According to DynaAware Beating monitoring, "on-policy sampling" during large model fine-tuning (i.e., training the model based on data it generates in real-time) is a key strategy to prevent model degradation and enhance problem-solving ability. The superiority of Online Policy Distillation (OPD) and Reinforcement Learning (RL) over traditional Supervised Fine-Tuning (SFT) lies in the fact that they optimize the model based on the steps it generates rather than rote memorization of external standard answers.
SFT forcibly imposes standard answers, evenly distributing the modification force on each word, which easily disrupts the model's original knowledge structure and leads to forgetting. In contrast, RL and OPD enable the model to search for and reinforce the best steps within its self-generated draft. This not only avoids the accumulation of errors from "starting with one wrong word and deviating all the way," but also ensures that updates occur only within the model's known knowledge area, thus preserving its innate capabilities to the maximum.
In the "Minimum Code Edit" experiment, whether using an SFT or RL tutor for on-policy distillation, the student model's one-shot success rate in writing correct code (Pass@1) reached 80.0% and 78.7%, respectively, surpassing the tutor models. Even when an SFT tutor "dumbed down" significantly due to excessive fine-tuning (dropping from 0.320 to 0.286 in the LiveCodeBench code proficiency test), the student model it produced still achieved a high score of 0.297, with little impact from the tutor's defects, proving that on-policy training can effectively filter out bad tutor habits.

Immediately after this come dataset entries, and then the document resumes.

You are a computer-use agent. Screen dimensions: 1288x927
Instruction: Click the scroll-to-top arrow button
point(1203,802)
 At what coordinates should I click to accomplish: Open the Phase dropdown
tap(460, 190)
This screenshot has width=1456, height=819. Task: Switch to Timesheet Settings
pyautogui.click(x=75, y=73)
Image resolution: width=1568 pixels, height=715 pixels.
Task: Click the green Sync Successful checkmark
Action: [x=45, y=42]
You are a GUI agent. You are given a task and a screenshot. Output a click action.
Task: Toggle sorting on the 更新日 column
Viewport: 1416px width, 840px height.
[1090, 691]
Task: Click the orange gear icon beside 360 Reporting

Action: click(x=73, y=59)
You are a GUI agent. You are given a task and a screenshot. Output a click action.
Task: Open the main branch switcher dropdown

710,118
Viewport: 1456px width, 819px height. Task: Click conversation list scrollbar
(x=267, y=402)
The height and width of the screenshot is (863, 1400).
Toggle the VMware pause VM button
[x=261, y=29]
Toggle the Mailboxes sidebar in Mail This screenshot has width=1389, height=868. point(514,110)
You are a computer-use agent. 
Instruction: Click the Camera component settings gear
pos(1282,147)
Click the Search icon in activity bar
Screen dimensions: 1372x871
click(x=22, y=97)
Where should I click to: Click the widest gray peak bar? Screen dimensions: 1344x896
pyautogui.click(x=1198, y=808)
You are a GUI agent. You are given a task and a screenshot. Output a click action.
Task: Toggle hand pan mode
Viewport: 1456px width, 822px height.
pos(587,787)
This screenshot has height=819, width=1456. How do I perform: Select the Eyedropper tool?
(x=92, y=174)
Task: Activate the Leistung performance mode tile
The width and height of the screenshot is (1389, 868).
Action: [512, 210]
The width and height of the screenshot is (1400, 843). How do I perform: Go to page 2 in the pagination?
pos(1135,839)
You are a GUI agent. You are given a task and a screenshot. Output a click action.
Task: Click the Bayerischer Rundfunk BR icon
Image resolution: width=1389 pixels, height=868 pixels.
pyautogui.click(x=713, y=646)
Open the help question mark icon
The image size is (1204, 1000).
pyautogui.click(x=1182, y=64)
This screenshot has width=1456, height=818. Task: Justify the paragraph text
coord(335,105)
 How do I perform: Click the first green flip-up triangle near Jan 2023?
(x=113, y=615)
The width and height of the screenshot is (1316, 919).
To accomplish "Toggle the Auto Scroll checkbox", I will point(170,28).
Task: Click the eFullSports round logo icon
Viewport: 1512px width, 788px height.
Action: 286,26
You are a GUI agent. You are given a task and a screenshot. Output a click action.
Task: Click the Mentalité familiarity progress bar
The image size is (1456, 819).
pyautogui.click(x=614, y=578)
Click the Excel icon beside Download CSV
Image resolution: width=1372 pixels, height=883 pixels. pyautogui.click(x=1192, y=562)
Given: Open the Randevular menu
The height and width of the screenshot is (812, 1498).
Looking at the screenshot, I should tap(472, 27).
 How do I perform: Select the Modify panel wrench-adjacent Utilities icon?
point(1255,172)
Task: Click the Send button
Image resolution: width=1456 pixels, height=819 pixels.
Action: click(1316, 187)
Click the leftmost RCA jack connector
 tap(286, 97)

Currently, DeepSeek-V4 and GLM-5 have introduced on-policy distillation to incorporate expert model capabilities. In expert training, domains with clear right and wrong answers like code and mathematics are more suitable for RL, while creative and knowledge-based subjective tasks are better suited for on-policy distillation. The future ultimate fine-tuning algorithm will undoubtedly need to operate within an on-policy training framework to find a new mechanism that combines distillation efficiency (high information density) with RL objectivity (unbiased updates).